Your tasks
1. List the kinds of bedding that the first post in the anaconda bedding thread names as choices for the cage.
2. Answer these questions from the anaconda bedding thread, one line each:
(a) What does cutler07 use for bedding?
(b) How often does cutler07 put the anaconda in the tub?
(c) What did bonheki do to the dog bowl so that it works as both a water bowl and a hide?
3. Write the next post in the anaconda bedding thread, picking up after its last message.

Text section
— BEGIN —
# Boas > Anacondas >  what king of grounding do you use?

## bonheki

what do you use for your condas grounding in th cage ?  such as mulch, newspaper ,papertowls ,any other thing?
also how often do you let your conda soak??

----------


## cutler07

i use newspaper for my grounding. i think it better for them.

also i put my conda in the tub 3 times a week. and let him swim. 

i also have a big bowl for him in his cage to swim in and soak.

so he is basically in the water alot except when i hold him and when he is under his hide

----------


## bonheki

> i use newspaper for my grounding. i think it better for them.
> 
> also i put my conda in the tub 3 times a week. and let him swim. 
> 
> i also have a big bowl for him in his cage to swim in and soak.
> 
> so he is basically in the water alot except when i hold him and when he is under his hide


oh i got newspaper  too and give him like a dog bowl in his cage and put a hole on the bottom  so its a waterbowl/hide and i let him soal when ever he want to do you have a humidity box? i do

----------


## cutler07

yea.condas liek to stay in the water (wat there made to do) and stay for forever until it wants to move or eat.
— END —
Material
— BEGIN —
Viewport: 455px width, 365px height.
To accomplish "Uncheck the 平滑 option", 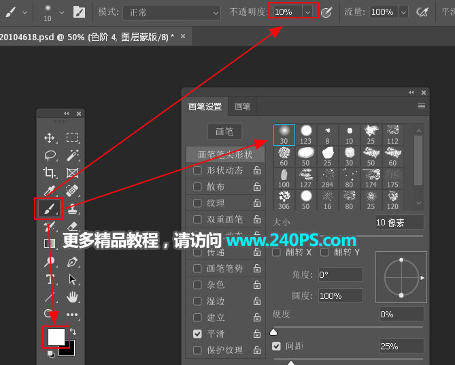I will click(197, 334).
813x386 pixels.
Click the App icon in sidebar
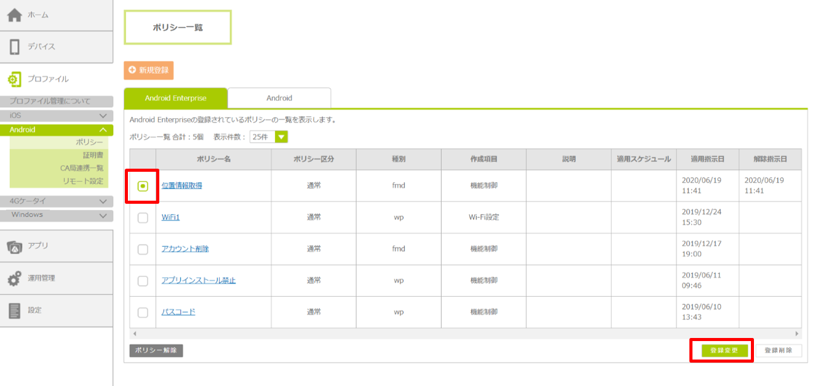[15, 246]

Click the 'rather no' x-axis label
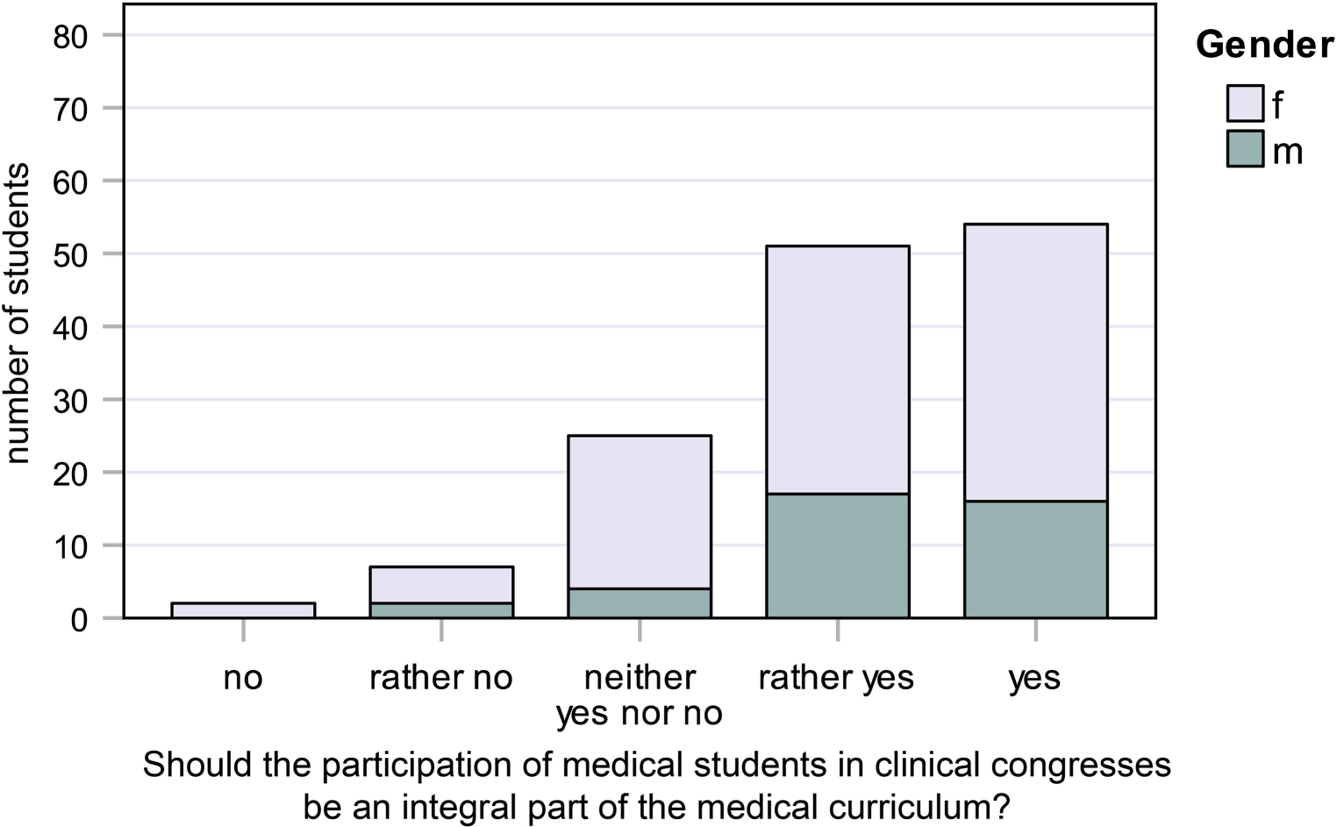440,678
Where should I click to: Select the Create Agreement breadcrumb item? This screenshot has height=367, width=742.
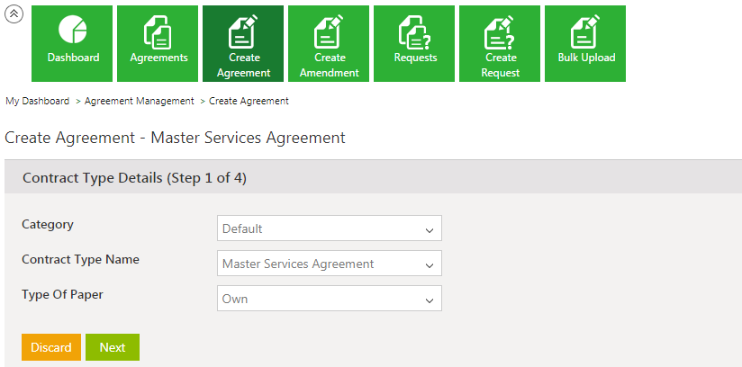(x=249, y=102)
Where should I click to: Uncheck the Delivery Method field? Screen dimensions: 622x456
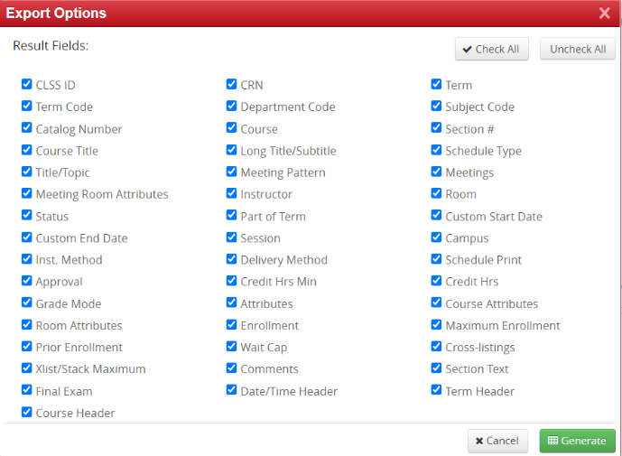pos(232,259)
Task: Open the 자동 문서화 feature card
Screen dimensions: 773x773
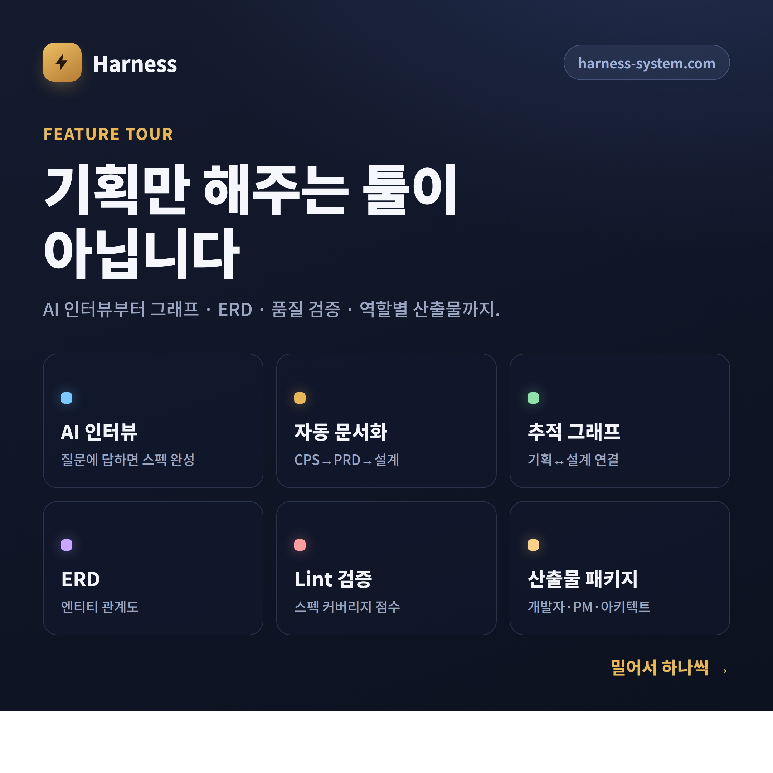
— END —
Task results
1. Mulch, newspaper, and paper towels.

2.
(a) Newspaper.
(b) Three times a week.
(c) Put a hole in the bottom of it.

3.
----------


## bonheki

yea when does you're conda go into its hide?

----------


## cutler07

he usally goes in it when he doesnt want to be in water or he wants to get warmed up (have a heat pad under the hide)

----------


## bonheki

oh im useing a rubbermaid container im going to buy a lamp like in a cupple of weeks cuz right now the container isnt cold or hot its war around 80

----------


## cutler07

ok make sure there is humidity in the cage as well

if not they will have a terrible shed

----------


## bonheki

yea i have moss in their and a humidity box

----------


## cutler07

ok

any thinge else u want to ask?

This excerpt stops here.